▸ **SOURCE MATERIAL**
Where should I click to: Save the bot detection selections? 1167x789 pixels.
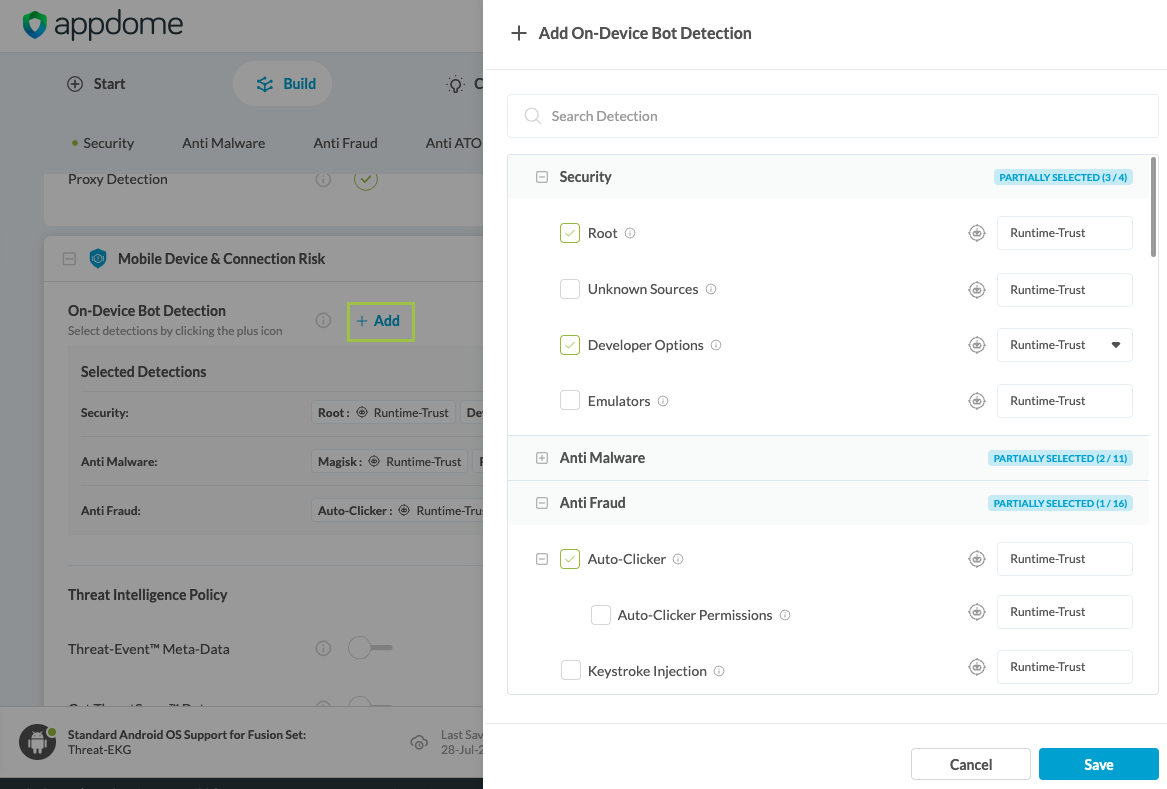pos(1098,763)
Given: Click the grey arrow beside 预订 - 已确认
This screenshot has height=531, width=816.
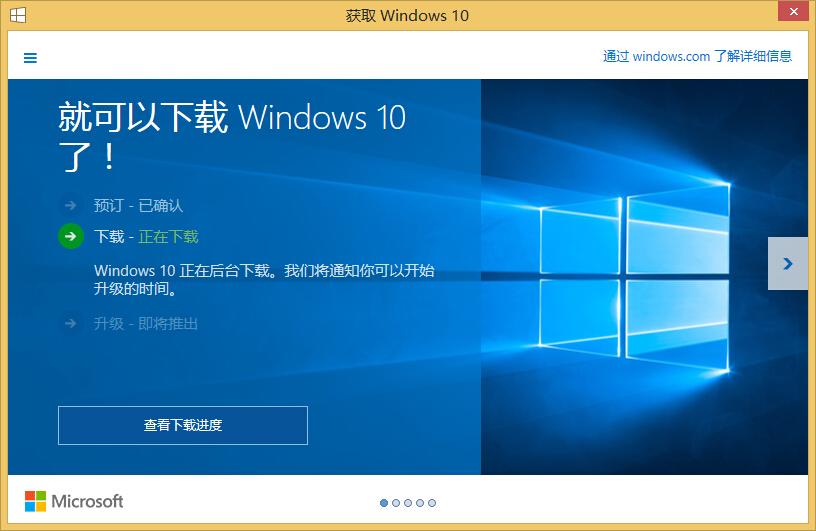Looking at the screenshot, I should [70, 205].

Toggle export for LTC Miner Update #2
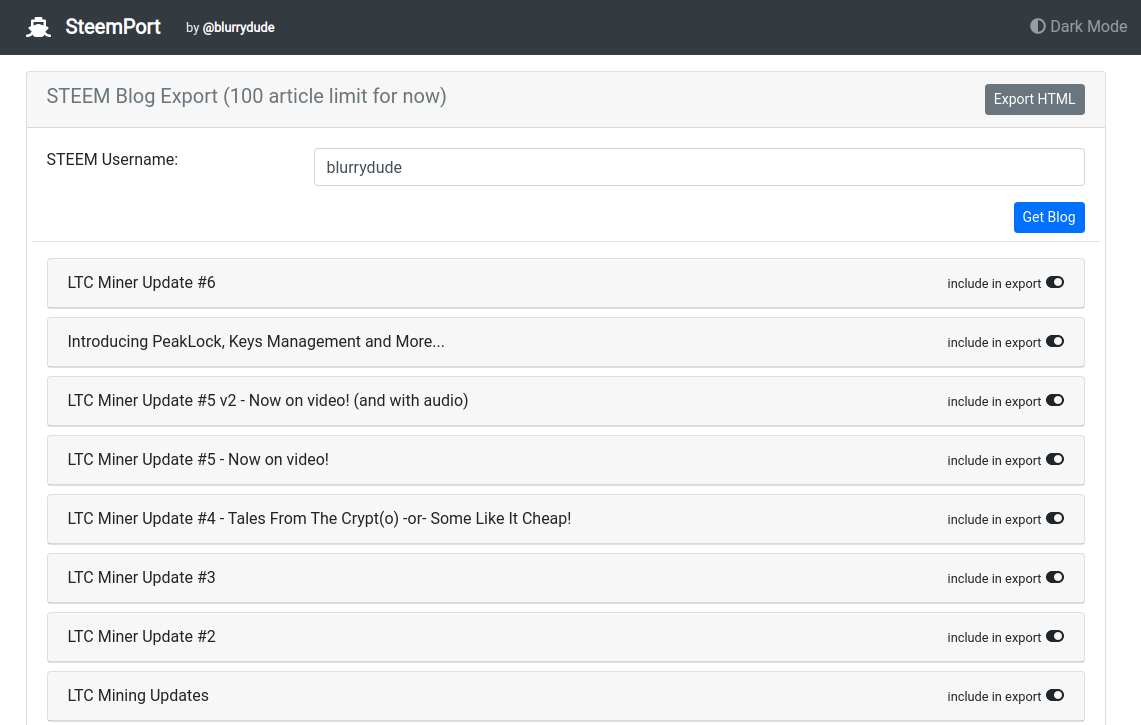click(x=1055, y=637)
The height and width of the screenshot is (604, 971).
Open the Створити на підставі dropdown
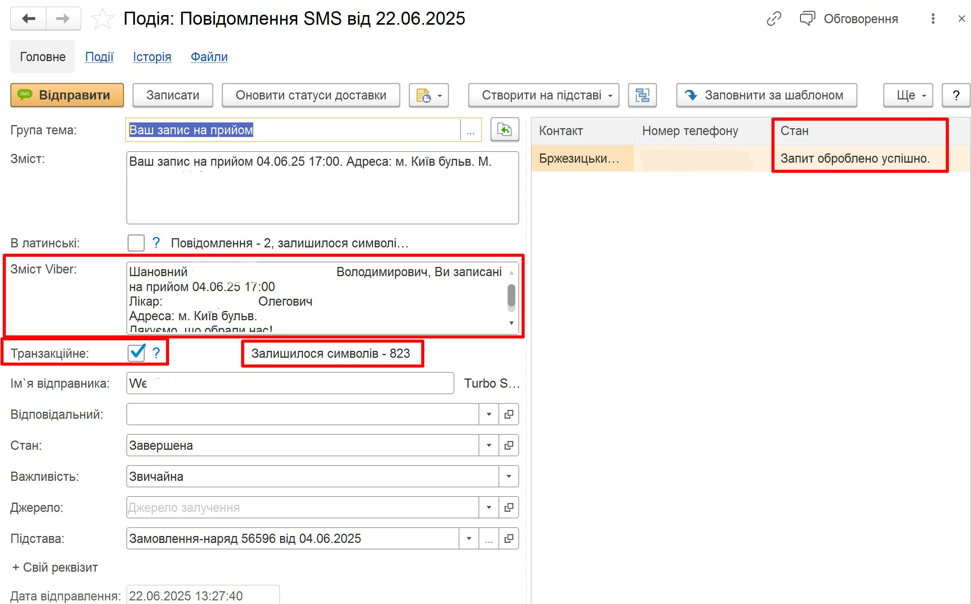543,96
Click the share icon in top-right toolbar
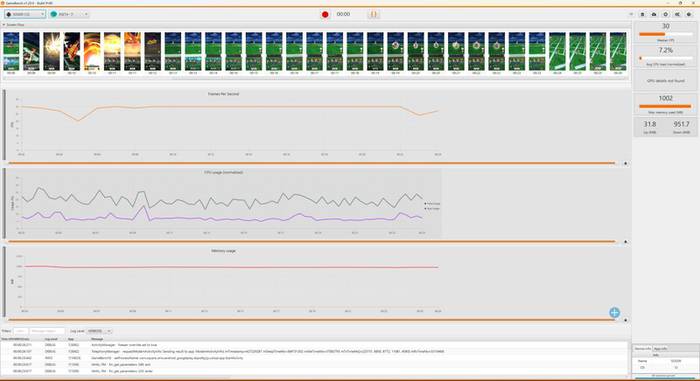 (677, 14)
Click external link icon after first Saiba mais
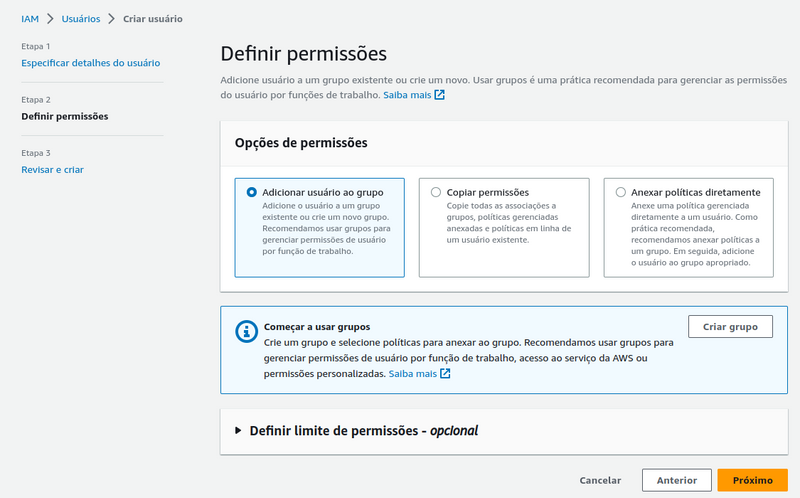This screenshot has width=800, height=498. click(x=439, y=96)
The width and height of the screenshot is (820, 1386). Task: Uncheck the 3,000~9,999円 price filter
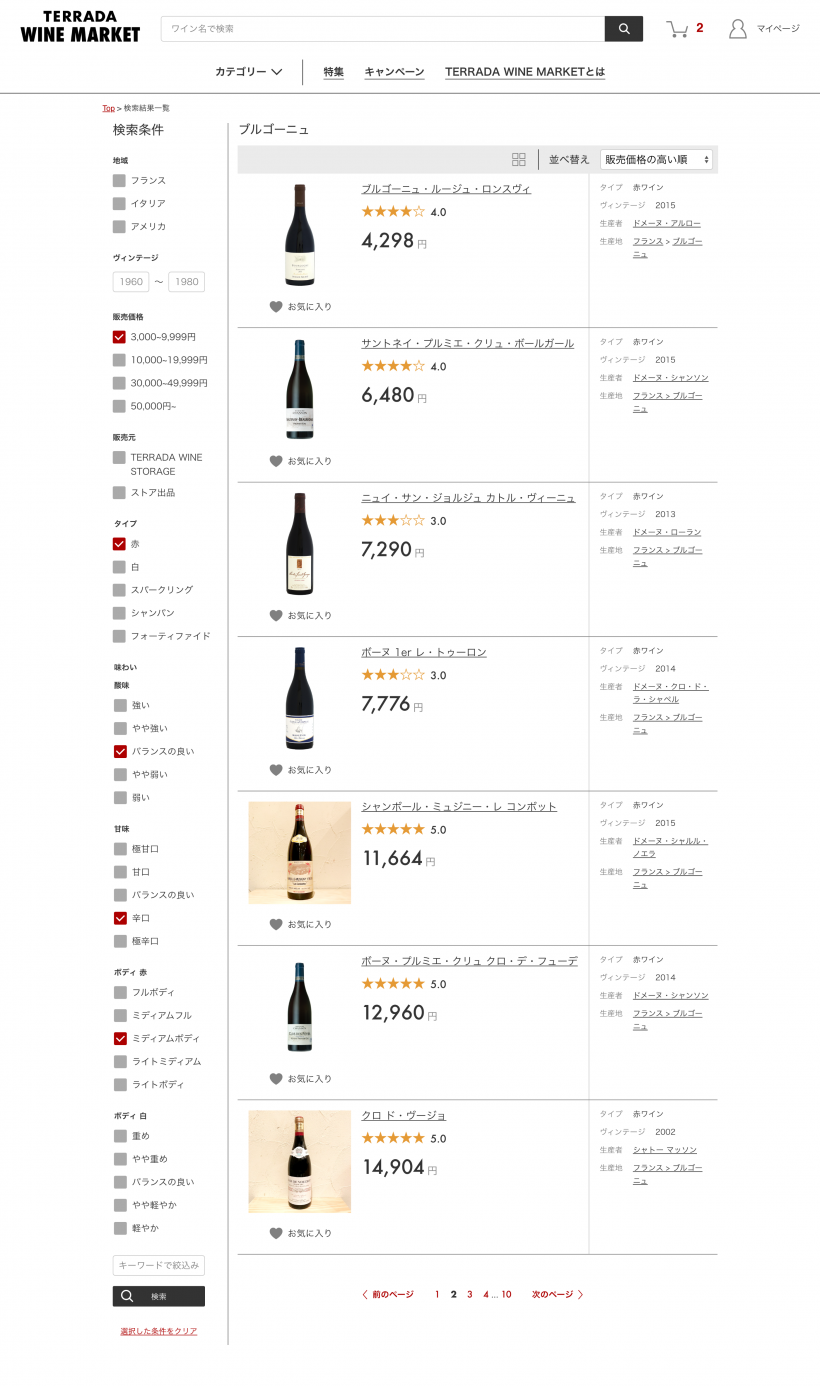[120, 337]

▸ **PROBLEM DETAILS**
Type out all of the records exactly, leaving out any picture.

▸ **EXERCISE RESULT**
Where should I click to: Save the bot detection selections? 1167x789 pixels.
pos(1098,763)
Given: Click the grey arrow beside 预订 - 已确认
This screenshot has height=531, width=816.
Looking at the screenshot, I should [70, 205].

Toggle export for LTC Miner Update #2
click(x=1055, y=637)
The height and width of the screenshot is (604, 971).
Open the Створити на підставі dropdown
543,96
Click the share icon in top-right toolbar
 (677, 14)
Click external link icon after first Saiba mais
This screenshot has width=800, height=498. click(x=439, y=96)
The width and height of the screenshot is (820, 1386). Task: Uncheck the 3,000~9,999円 price filter
[120, 337]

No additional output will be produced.